### Directions
Set down each line of the data below exactly.

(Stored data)

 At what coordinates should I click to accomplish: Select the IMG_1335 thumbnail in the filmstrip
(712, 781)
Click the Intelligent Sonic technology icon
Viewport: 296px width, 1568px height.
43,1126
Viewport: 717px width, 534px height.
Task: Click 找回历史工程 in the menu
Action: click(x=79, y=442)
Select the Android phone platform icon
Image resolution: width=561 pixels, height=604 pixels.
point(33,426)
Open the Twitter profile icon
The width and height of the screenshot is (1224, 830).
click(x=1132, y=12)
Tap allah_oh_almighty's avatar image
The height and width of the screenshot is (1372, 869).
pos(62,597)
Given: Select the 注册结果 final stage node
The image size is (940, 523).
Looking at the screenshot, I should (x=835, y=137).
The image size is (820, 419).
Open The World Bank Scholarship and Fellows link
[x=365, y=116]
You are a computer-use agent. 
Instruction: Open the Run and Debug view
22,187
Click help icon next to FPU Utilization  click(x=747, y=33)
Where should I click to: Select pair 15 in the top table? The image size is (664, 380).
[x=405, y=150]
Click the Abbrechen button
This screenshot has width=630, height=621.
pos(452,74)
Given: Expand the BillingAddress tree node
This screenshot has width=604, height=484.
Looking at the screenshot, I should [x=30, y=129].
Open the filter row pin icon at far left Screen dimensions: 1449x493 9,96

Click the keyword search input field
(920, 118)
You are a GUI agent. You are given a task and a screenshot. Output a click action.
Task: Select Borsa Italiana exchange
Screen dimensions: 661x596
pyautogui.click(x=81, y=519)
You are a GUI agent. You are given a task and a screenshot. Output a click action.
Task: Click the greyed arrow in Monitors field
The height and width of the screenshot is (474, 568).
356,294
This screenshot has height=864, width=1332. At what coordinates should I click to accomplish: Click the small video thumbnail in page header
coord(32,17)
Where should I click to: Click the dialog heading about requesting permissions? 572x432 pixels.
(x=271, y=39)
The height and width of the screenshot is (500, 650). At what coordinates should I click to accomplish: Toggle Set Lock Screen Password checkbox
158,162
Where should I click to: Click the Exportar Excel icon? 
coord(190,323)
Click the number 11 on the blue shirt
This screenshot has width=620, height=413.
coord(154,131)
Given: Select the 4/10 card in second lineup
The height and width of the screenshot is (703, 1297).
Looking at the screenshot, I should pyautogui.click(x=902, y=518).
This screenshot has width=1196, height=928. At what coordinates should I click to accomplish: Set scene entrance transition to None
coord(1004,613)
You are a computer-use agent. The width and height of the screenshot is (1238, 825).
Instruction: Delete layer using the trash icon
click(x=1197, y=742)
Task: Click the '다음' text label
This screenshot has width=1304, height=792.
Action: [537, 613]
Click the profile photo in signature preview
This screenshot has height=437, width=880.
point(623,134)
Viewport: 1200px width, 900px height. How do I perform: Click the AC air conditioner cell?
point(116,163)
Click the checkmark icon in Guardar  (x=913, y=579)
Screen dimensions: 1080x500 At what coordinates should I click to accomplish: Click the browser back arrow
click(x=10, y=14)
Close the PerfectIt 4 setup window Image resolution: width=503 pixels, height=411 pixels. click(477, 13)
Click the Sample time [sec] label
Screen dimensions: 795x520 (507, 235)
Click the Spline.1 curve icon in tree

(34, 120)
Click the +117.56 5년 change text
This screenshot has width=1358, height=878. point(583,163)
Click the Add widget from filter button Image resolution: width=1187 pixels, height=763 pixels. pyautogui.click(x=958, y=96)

### Written response
 At what coordinates should I click to accomplish: Select the IMG_1335 thumbnail in the filmstrip
(712, 781)
Click the Intelligent Sonic technology icon
Viewport: 296px width, 1568px height.
43,1126
Viewport: 717px width, 534px height.
Task: Click 找回历史工程 in the menu
Action: click(x=79, y=442)
Select the Android phone platform icon
Image resolution: width=561 pixels, height=604 pixels.
point(33,426)
Open the Twitter profile icon
The width and height of the screenshot is (1224, 830).
click(x=1132, y=12)
Tap allah_oh_almighty's avatar image
The height and width of the screenshot is (1372, 869).
pos(62,597)
Given: Select the 注册结果 final stage node
The image size is (940, 523).
Looking at the screenshot, I should (x=835, y=137).
The image size is (820, 419).
Open The World Bank Scholarship and Fellows link
[x=365, y=116]
You are a computer-use agent. 
Instruction: Open the Run and Debug view
22,187
Click help icon next to FPU Utilization  click(x=747, y=33)
Where should I click to: Select pair 15 in the top table? The image size is (664, 380).
[x=405, y=150]
Click the Abbrechen button
This screenshot has width=630, height=621.
pos(452,74)
Given: Expand the BillingAddress tree node
This screenshot has width=604, height=484.
Looking at the screenshot, I should [x=30, y=129].
Open the filter row pin icon at far left Screen dimensions: 1449x493 9,96

Click the keyword search input field
(920, 118)
You are a GUI agent. You are given a task and a screenshot. Output a click action.
Task: Select Borsa Italiana exchange
Screen dimensions: 661x596
pyautogui.click(x=81, y=519)
You are a GUI agent. You are given a task and a screenshot. Output a click action.
Task: Click the greyed arrow in Monitors field
The height and width of the screenshot is (474, 568).
356,294
This screenshot has height=864, width=1332. At what coordinates should I click to accomplish: Click the small video thumbnail in page header
coord(32,17)
Where should I click to: Click the dialog heading about requesting permissions? 572x432 pixels.
(x=271, y=39)
The height and width of the screenshot is (500, 650). At what coordinates should I click to accomplish: Toggle Set Lock Screen Password checkbox
158,162
Where should I click to: Click the Exportar Excel icon? 
coord(190,323)
Click the number 11 on the blue shirt
This screenshot has width=620, height=413.
coord(154,131)
Given: Select the 4/10 card in second lineup
The height and width of the screenshot is (703, 1297).
Looking at the screenshot, I should pyautogui.click(x=902, y=518).
This screenshot has width=1196, height=928. At what coordinates should I click to accomplish: Set scene entrance transition to None
coord(1004,613)
You are a computer-use agent. The width and height of the screenshot is (1238, 825).
Instruction: Delete layer using the trash icon
click(x=1197, y=742)
Task: Click the '다음' text label
This screenshot has width=1304, height=792.
Action: [537, 613]
Click the profile photo in signature preview
This screenshot has height=437, width=880.
point(623,134)
Viewport: 1200px width, 900px height. How do I perform: Click the AC air conditioner cell?
point(116,163)
Click the checkmark icon in Guardar  (x=913, y=579)
Screen dimensions: 1080x500 At what coordinates should I click to accomplish: Click the browser back arrow
click(x=10, y=14)
Close the PerfectIt 4 setup window Image resolution: width=503 pixels, height=411 pixels. click(477, 13)
Click the Sample time [sec] label
Screen dimensions: 795x520 (507, 235)
Click the Spline.1 curve icon in tree

(34, 120)
Click the +117.56 5년 change text
This screenshot has width=1358, height=878. point(583,163)
Click the Add widget from filter button Image resolution: width=1187 pixels, height=763 pixels. pyautogui.click(x=958, y=96)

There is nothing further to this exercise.